Central
- Full name: Central Sport Club
- Nicknames: Alvinegro (The Black & White) Patativa do Agreste (The Patativa of the Agreste) Central de Caruaru
- Founded: 15 June 1919; 107 years ago
- Ground: Lacerdão
- Capacity: 20,000
- League: Campeonato Brasileiro Série D Campeonato Pernambucano Série A2
- 2025 2025: Série D, 14th of 64 Pernambucano, 8th of 10 (relegated)
| Home colours | Away colours |

= Central Sport Club =

Association football club in Brazil

Central Sport Club, usually known simply as Central, is a Brazilian football club. Based in Caruaru, Pernambuco state, the club competes in the Série D.

==History==
On June 15, 1919, at Sociedade Musical Comercial Caruaruense, the club was founded by Francisco Porto de Oliveira and the club name was a suggestion by Severino Bezerra.

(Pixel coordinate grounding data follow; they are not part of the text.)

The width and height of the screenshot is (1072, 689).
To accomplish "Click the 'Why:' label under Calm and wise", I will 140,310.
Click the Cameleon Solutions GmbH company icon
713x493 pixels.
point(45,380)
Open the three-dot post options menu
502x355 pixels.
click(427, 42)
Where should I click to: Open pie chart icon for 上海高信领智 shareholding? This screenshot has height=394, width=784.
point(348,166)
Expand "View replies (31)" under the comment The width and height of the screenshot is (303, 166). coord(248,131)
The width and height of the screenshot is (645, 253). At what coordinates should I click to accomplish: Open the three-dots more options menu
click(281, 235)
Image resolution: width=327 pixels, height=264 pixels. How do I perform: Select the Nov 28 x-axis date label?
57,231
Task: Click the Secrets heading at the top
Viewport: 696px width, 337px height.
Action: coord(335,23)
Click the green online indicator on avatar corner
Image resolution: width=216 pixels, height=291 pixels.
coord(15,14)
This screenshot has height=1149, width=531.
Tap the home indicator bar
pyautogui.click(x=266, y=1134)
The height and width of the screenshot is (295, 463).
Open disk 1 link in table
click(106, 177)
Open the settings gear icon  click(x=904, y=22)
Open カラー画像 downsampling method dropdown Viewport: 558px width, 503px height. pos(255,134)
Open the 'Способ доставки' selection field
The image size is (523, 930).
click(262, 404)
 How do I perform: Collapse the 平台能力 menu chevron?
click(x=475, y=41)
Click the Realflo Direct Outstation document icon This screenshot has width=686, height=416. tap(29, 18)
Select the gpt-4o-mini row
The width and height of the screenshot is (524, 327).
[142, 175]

In 1986, Central competed in the Campeonato Brasileiro Série B, which was named Taça de Prata and Torneio Paralelo. The club won its group and was promoted to the same year's first level. However, the club finished in the last position of its Série A group, and was relegated to the following year's second level.

==Current squad==

| No. | Pos. | Nation | Player |
|---|---|---|---|
| — | GK | BRA | Jerfesson |
| — | GK | BRA | Léo |
| — | GK | BRA | Rander |
| — | DF | BRA | William Paulista |
| — | DF | BRA | Rangerson |
| — | DF | BRA | Allan Miguel |
| — | DF | BRA | André Lima |
| — | DF | BRA | Hebert |
| — | DF | BRA | Evandro |
| — | DF | BRA | Wendel |
| — | DF | BRA | Luan |
| — | MF | BRA | Janderson |

| No. | Pos. | Nation | Player |
|---|---|---|---|
| — | MF | BRA | Esdras |
| — | MF | BRA | Vitor |
| — | MF | BRA | Gustavo Henrique Engel |
| — | MF | BRA | Fábio Neves |
| — | MF | BRA | Robinho |
| — | FW | BRA | Danilinho |
| — | FW | BRA | Leandro Costa |
| — | FW | BRA | Robinho |
| — | FW | BRA | Caíque |

==Honours==

===Official tournaments===

State
| Competitions | Titles | Seasons |
| Copa Pernambuco | 1 | 2001 |
| Campeonato Pernambucano Série A2 | 2 | 1999, 2022 |

===Others tournaments===

====State====
- Torneio Incentivo (3): 1973, 1974, 1975
- Torneio Início de Pernambuco (1): 1973

====City====
- Liga Esportiva Caruaruense (9): 1942, 1943, 1944, 1945, 1948, 1951, 1952, 1953, 1958

===Runners-up===
- Campeonato Pernambucano (2): 2007, 2018
- Copa Pernambuco (3): 1996, 1999, 2009
- Campeonato Pernambucano Série A2 (1): 2005

==Mascot==
Central's mascot is the Patativa, the local name for the Plumbeous Seedeater; a bird that habitates the hilly and fertile region of the Agreste.